It was just a brief conversation at a Stop & Shop checkout counter four years ago, but Eric Schultz calls it a turning point. Schultz, recently returned from a trip to India, asked the cashier, an Indian woman, if she’d had a nice Diwali. She may have been surprised to hear a question about the Hindu festival of lights from a white man, but the two chatted, and it stuck with Schultz.
“It’s moments like that that tell you if you’re comfortable enough to be open about differences, it’s amazing what you can learn about others,” he says.
Schultz is the chief executive of Harvard Pilgrim Health Care, the second-largest health insurer in Massachusetts, and since he took on that role in 2010, he has sought to make diversity and inclusion a bigger part of the company’s business.
It became a priority for him after that trip to India. For the first time, Schultz found himself immersed in a culture where he was in the minority. His thinking around words like “diversity” and “inclusion” started to shift and became a focus of his work. Schultz realized learning about differences wasn’t just good for widening his circle of acquaintances, it could play an important role for Harvard Pilgrim in maintaining and attracting members.
“The reason we got into this is, what should we do as a business to better address the health care needs of the markets we’re serving?” he says.
Schultz created Harvard Pilgrim’s Center for Inclusion Initiatives in 2012, and named a chief inclusion officer, Karen Young, to lead it. Young’s work encompasses everything from making sure the company is embracing the diversity of its employees to seeking out minority- and woman-owned suppliers.

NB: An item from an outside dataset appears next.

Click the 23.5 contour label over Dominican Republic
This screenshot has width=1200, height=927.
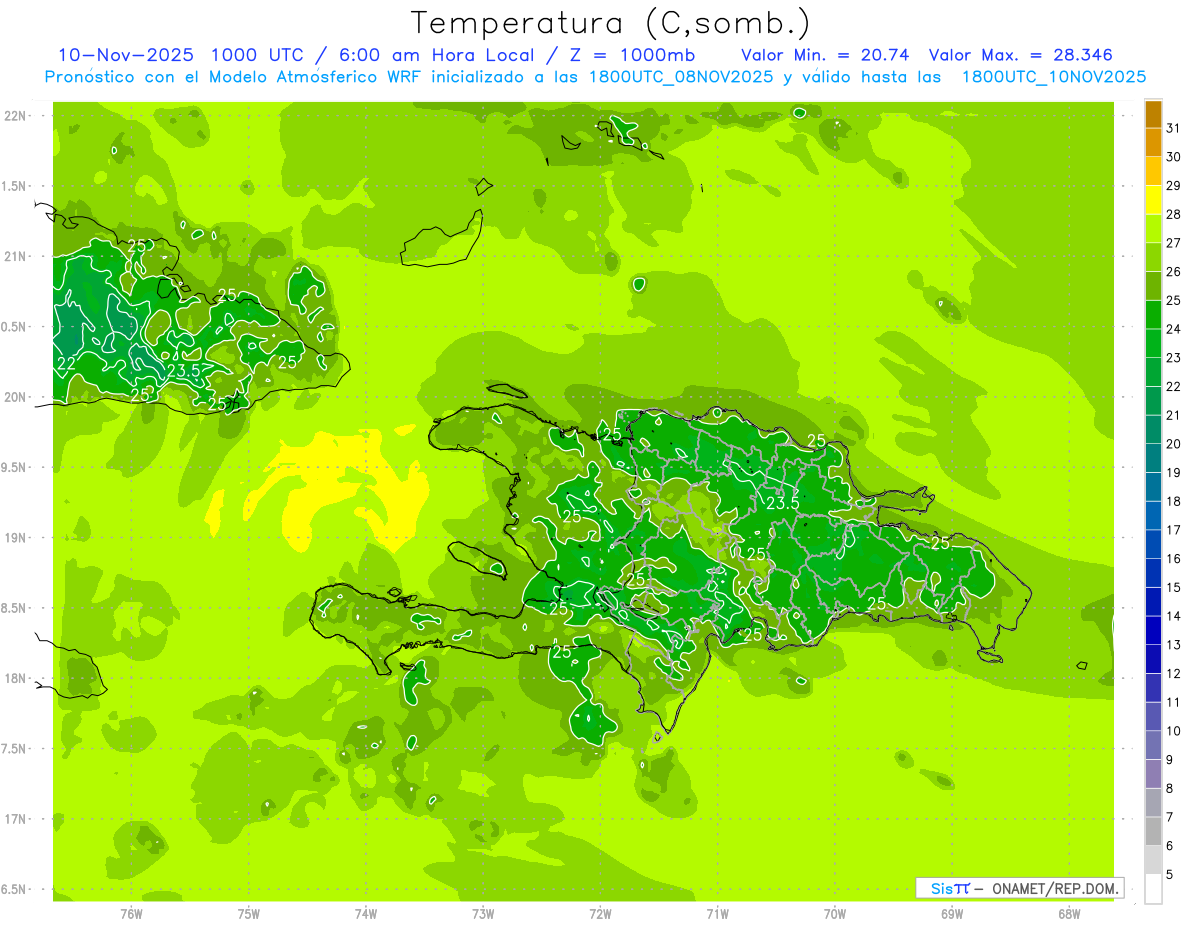pyautogui.click(x=782, y=503)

This inclusive approach extends to the health benefits Harvard Pilgrim offers its plan members too. With the growth of Massachusetts’ Asian-American population in mind, the insurer this year launched an Eastern Harmony program that covers services like acupuncture, herbal medicine, ayurvedic practices, and mindfulness. Harvard Pilgrim also started covering the cost of gender reassignment surgery for its own employees and offered that benefit to customers who requested it last year. Transgender health services will become a standard HMO benefit in 2015.
The new initiatives are not just about supporting differences; they are about the bottom line. One standard slate of benefits doesn’t cut it anymore, Schultz says. Harvard Pilgrim is studying its members through census data and surveys, and looking to offer benefits tailored to their differing needs. One example: Schultz is considering an insurance product for Asian families in Massachusetts, with parents who live abroad but sometimes visit for months at a time.

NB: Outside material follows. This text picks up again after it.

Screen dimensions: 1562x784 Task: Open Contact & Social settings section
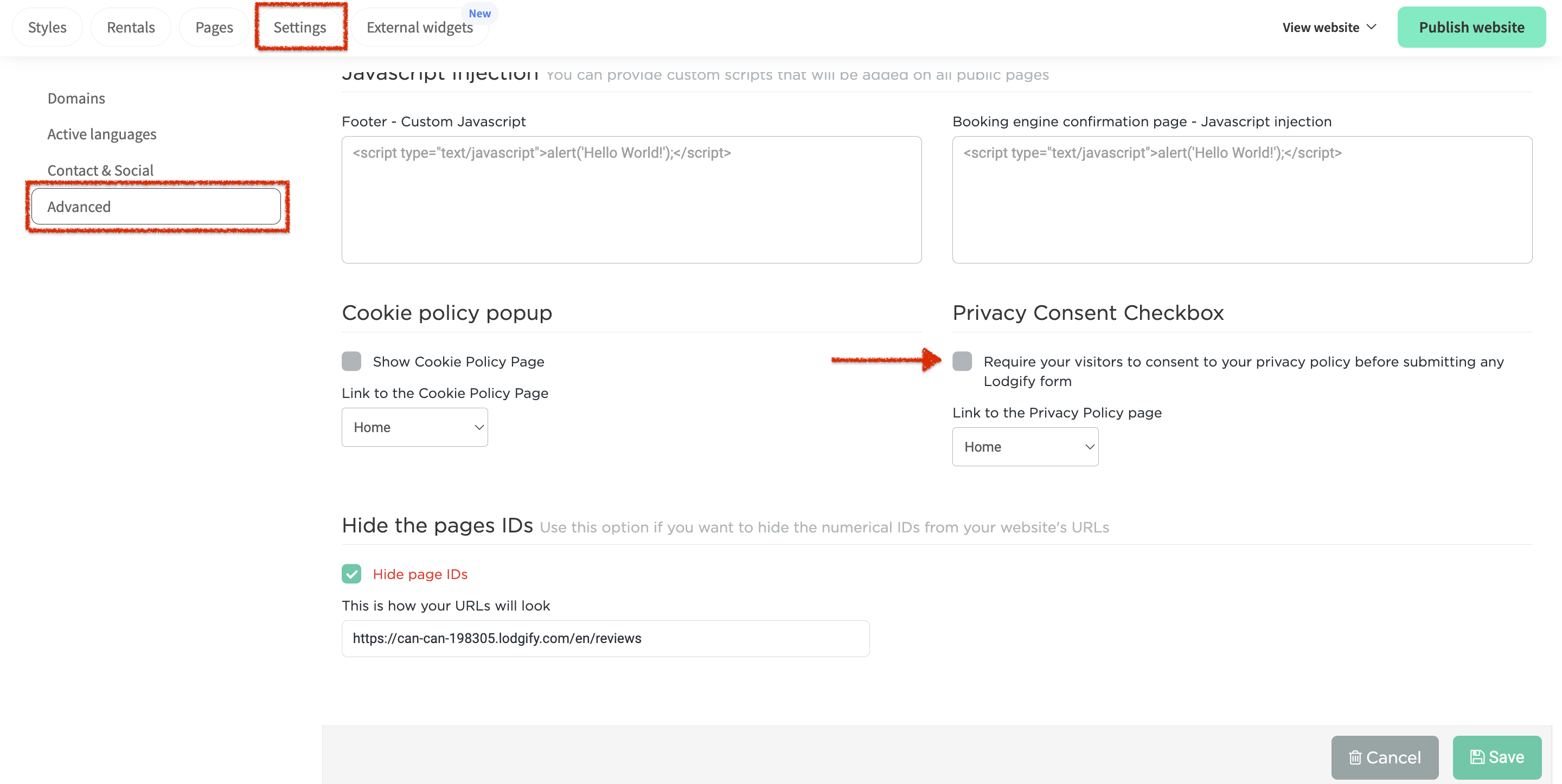point(101,170)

“We want to have an organization that serves all kinds of people,” Schultz says. “This is about creating a stronger business.”
Executives at Harvard Pilgrim’s biggest competitor, Blue Cross Blue Shield of Massachusetts, are thinking about inclusion not so much in the benefits they offer, but in how they market products and communicate with plan members. Blue Cross employs a team of “multicultural marketing ambassadors” who speak nine languages and are trained in cultural differences. They work on health literacy — or making sure patients of different backgrounds understand their health plans and how the US health care system works, says Juliette Mayers, executive director of multicultural marketing. The insurer offers plans covering gender reassignment surgery to companies that request them.

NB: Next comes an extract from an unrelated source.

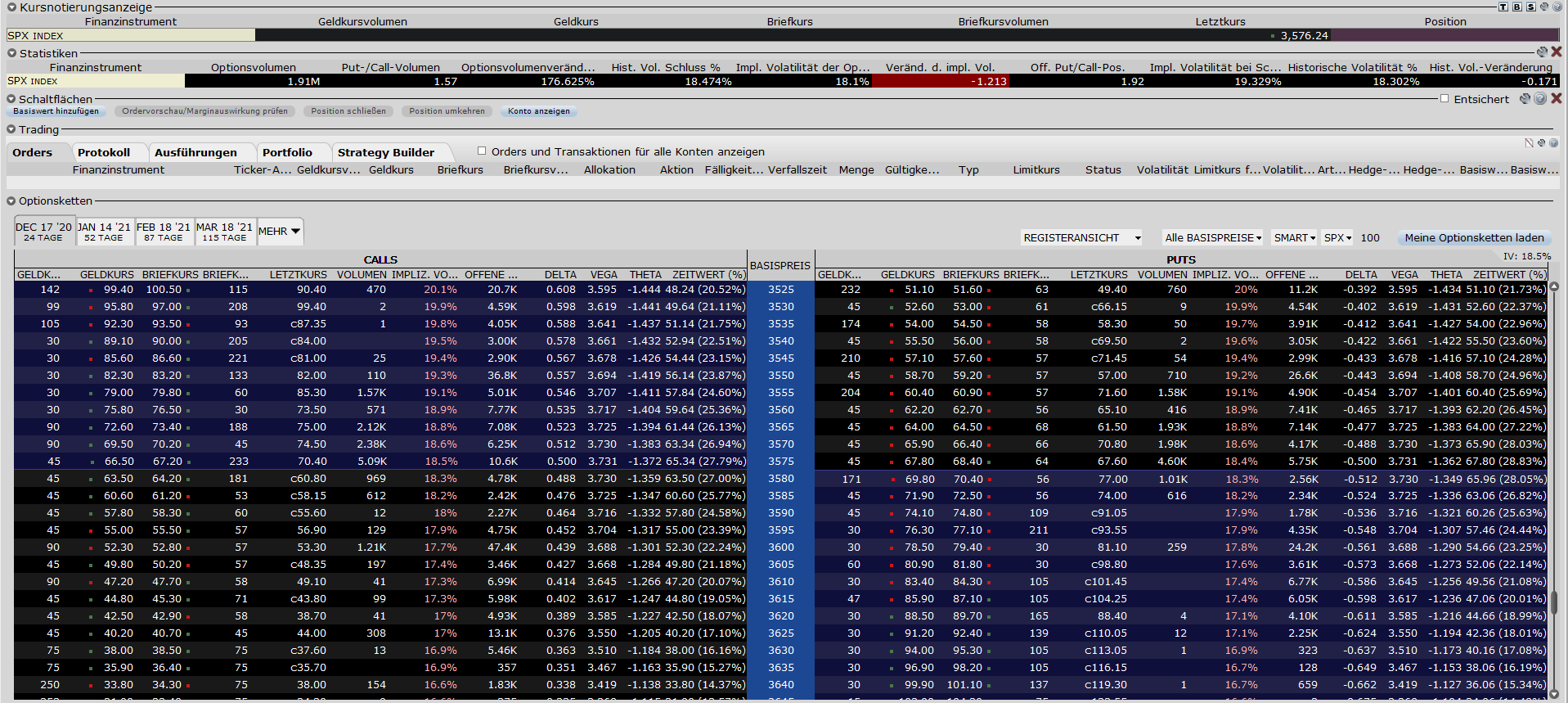Click the S icon in the Kursnotierungsanzeige header

pyautogui.click(x=1531, y=7)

Tufts Health Plan also handles transgender health services on a customer-by-customer basis. Services like acupuncture and mindfulness classes are not covered by Tufts but are offered to plan members at a discount.
Some employers have been quick to expand their health insurance offerings, believing the benefits help attract top talent and keep employees healthy. Cambridge’s Charles Stark Draper Laboratory Inc., a nonprofit research company with a staff of 1,400, is among them. Draper added Harvard Pilgrim’s transgender health benefits to its employee plans. This includes gender reassignment surgery, which can cost tens of thousands of dollars.
“It’s basically all covered by the plan,” says Allen Hymovitz, benefits and quality of life manager at Draper. “There’s a deductible just like any other medical procedure.” Hymovitz says the new benefit has not affected the company’s health insurance rates.
Transgender health benefits have been welcomed at EMC Corp., the Hopkinton data storage company. About 10 EMC employees have had gender reassignment surgery covered by insurance since 2007.
All under the banner of inclusion, EMC also supports more than 30 employee affinity groups, for people with disabilities, people of different ethnic backgrounds, people of different generations, and more, says Jackie Glenn, EMC’s chief diversity officer. Company leaders believe a diverse workforce is important to competitiveness and market leadership, says Delia Vetter, senior director of benefits.
Harvard Pilgrim’s Schultz is hoping other employers who feel this way will take a closer look at the insurer’s new offerings in Eastern medicine and transgender health.
“The cost impact is relatively minor,” Schultz says. “The health impact is huge. Employers are seeking to offer health insurance plans that help them keep the best and brightest.”